ACTION ITEM A: Find every line in the rows below that contains the string "height", treating uppercase and lowercase as different, and copy each of those lines.

══ QUOTED PASSAGE

Pay raise, increased retirement contributions in President's FY2013 budget request
Monday - 2/13/2012, 1:50pm EST
The request included a 0.5 percent pay raise for civilian federal workers, who are now in the second year of a two-year pay freeze. The request also proposed increasing retirement contributions by 1.2 percent, phased in at 0.4 percent over three years.
"This change in employee contribution levels would not change the amount of each Federal employee's pension benefit, but would result in $21 billion over 10 years in mandatory savings," according to the budget request.
The American Federation of Government Employees said the changes would be a "$27 billion hit" to federal employees.
Another federal employee union said the changes to retirement benefits would be the "difference between keeping a roof over their heads and going into foreclosure," according to an emailed statement from the National Federation of Federal Employees.
"Even when factoring in the proposed 0.5 percent pay increase for 2013, the increased retirement contributions are a losing proposition for federal workers," the NFFE statement said. The union added, "This results in a net 0.1 percent pay increase, amounting to a total of $50 for the year, or $4.16 each month. After adjusting for inflation, this turns into a third year of net pay loss for federal employees."
The National Treasury Employees Union issued a statement stating it was "disappointed" with the pension contribution proposal.
"While this proposal is similar to the one submitted by the White House to the super committee last fall, it nonetheless fails to recognize the $60 billion contribution to deficit reduction already being made by the federal workforce through the two-year pay freeze," said NTEU President Colleen Kelley in a statement.
The Federal Managers Association also spoke out against the pension contribution increase.
"While Congress is simultaneously debating how to put more money into the paychecks of American citizens, it is incomprehensible that the same rationale does not apply to federal employees," said FMA National President Patricia Niehaus in a statement.
The President's budget request acknowledged the ongoing debate on the federal vs. private sector pay gap. A Congressional Budget Office report released last month found federal employees earn 16 percent more in pay and benefits compared with their private sector counterparts. However, this gap depended on the educational level, and in fact federal employees who had advanced degrees made less than their private sector counterparts.
The administration's budget request noted the type of work federal employees do has changed drastically over time. For example, the proportion of the workforce that does blue-collar work fell from 22 percent in 1981 to 9.7 percent in 2011.

════

ACTION ITEM B: Print the part of the budget article from "The American Federation" to "of Federal Employees.", word for word.

══ DATA SECTION

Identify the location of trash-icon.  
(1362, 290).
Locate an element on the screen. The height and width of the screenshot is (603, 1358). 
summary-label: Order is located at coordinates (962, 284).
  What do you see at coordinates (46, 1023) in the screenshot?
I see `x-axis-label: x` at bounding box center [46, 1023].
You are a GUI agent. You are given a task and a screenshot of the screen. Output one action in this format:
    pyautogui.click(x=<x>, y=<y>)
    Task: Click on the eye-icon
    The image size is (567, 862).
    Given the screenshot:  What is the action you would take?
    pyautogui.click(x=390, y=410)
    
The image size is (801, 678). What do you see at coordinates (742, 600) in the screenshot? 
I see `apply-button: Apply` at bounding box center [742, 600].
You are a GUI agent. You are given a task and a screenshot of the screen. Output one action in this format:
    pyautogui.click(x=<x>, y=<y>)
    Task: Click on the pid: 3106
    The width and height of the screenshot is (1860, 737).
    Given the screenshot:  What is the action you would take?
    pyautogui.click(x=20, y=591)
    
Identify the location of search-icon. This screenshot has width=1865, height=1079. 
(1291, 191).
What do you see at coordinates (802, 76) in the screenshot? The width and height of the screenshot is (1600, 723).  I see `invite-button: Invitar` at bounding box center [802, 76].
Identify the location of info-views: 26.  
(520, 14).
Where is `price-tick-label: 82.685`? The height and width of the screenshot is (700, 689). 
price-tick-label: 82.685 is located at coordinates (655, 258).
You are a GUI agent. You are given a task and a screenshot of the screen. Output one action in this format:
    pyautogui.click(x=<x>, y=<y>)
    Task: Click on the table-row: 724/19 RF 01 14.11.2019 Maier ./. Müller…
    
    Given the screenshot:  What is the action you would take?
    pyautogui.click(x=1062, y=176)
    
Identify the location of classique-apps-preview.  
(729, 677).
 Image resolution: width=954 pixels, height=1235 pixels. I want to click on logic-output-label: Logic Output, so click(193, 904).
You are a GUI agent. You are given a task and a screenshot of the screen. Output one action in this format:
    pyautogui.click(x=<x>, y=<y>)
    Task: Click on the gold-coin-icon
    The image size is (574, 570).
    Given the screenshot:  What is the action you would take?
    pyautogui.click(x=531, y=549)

════

WRITTEN REPLY A:
Locate an element on the screen. The height and width of the screenshot is (603, 1358). 
    The width and height of the screenshot is (1860, 737).
Identify the location of search-icon. This screenshot has width=1865, height=1079. 
What do you see at coordinates (802, 76) in the screenshot? The width and height of the screenshot is (1600, 723).  I see `invite-button: Invitar` at bounding box center [802, 76].
Where is `price-tick-label: 82.685`? The height and width of the screenshot is (700, 689). 
 Image resolution: width=954 pixels, height=1235 pixels. I want to click on logic-output-label: Logic Output, so click(193, 904).

WRITTEN REPLY B:
The American Federation of Government Employees said the changes would be a "$27 billion hit" to federal employees.
Another federal employee union said the changes to retirement benefits would be the "difference between keeping a roof over their heads and going into foreclosure," according to an emailed statement from the National Federation of Federal Employees.